WHAT IS ASKED: Copy each of the records below word for word, leaving out the pictures.

[START]

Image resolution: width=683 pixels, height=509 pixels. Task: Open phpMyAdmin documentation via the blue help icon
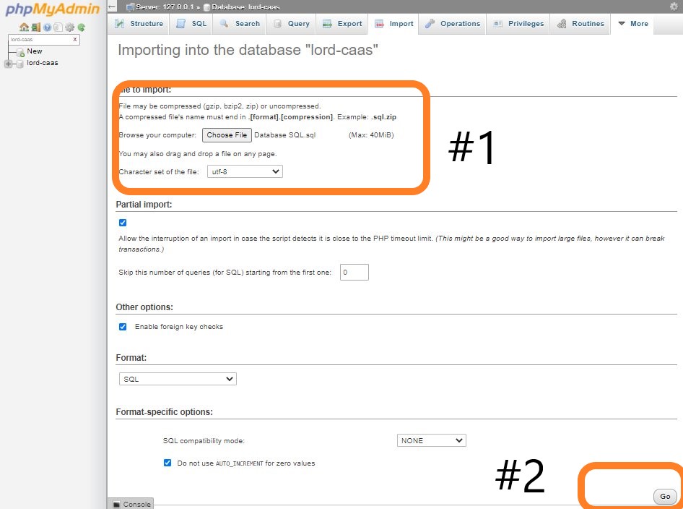(47, 27)
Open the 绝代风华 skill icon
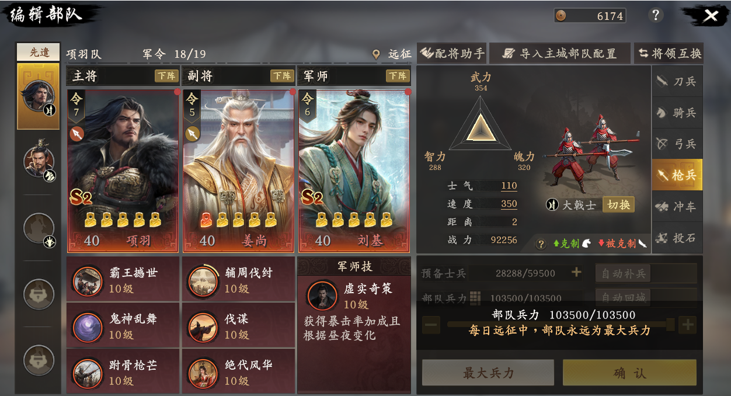This screenshot has height=396, width=731. point(203,373)
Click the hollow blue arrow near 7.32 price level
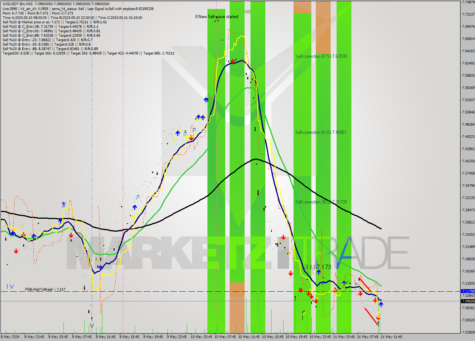Image resolution: width=475 pixels, height=341 pixels. [137, 197]
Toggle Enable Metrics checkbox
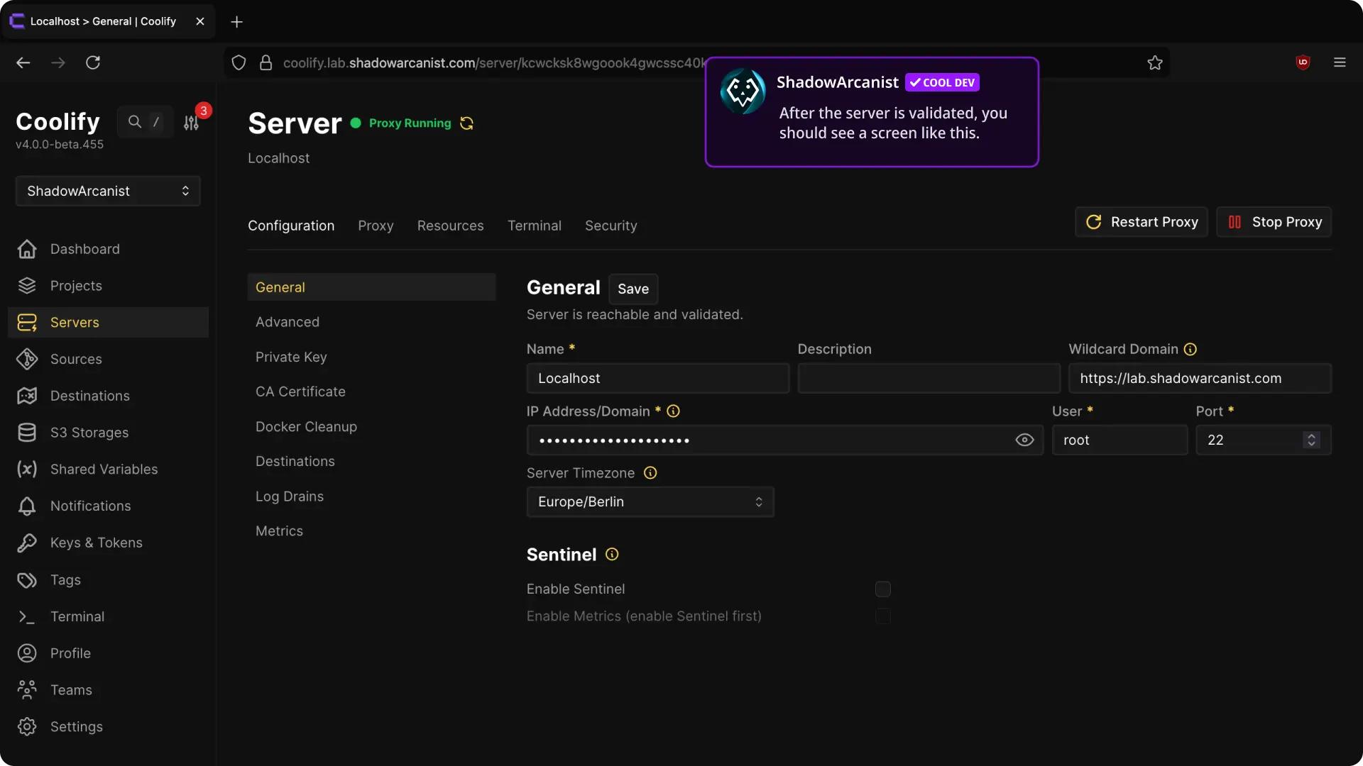Screen dimensions: 1363x766 point(882,616)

[END]

THE RESPONSE:
Image resolution: width=683 pixels, height=509 pixels. Task: Open phpMyAdmin documentation via the blue help icon
(47, 27)
Open the 绝代风华 skill icon
This screenshot has height=396, width=731. point(203,373)
Click the hollow blue arrow near 7.32 price level
Image resolution: width=475 pixels, height=341 pixels. [137, 197]
Toggle Enable Metrics checkbox
Screen dimensions: 1363x766 point(882,616)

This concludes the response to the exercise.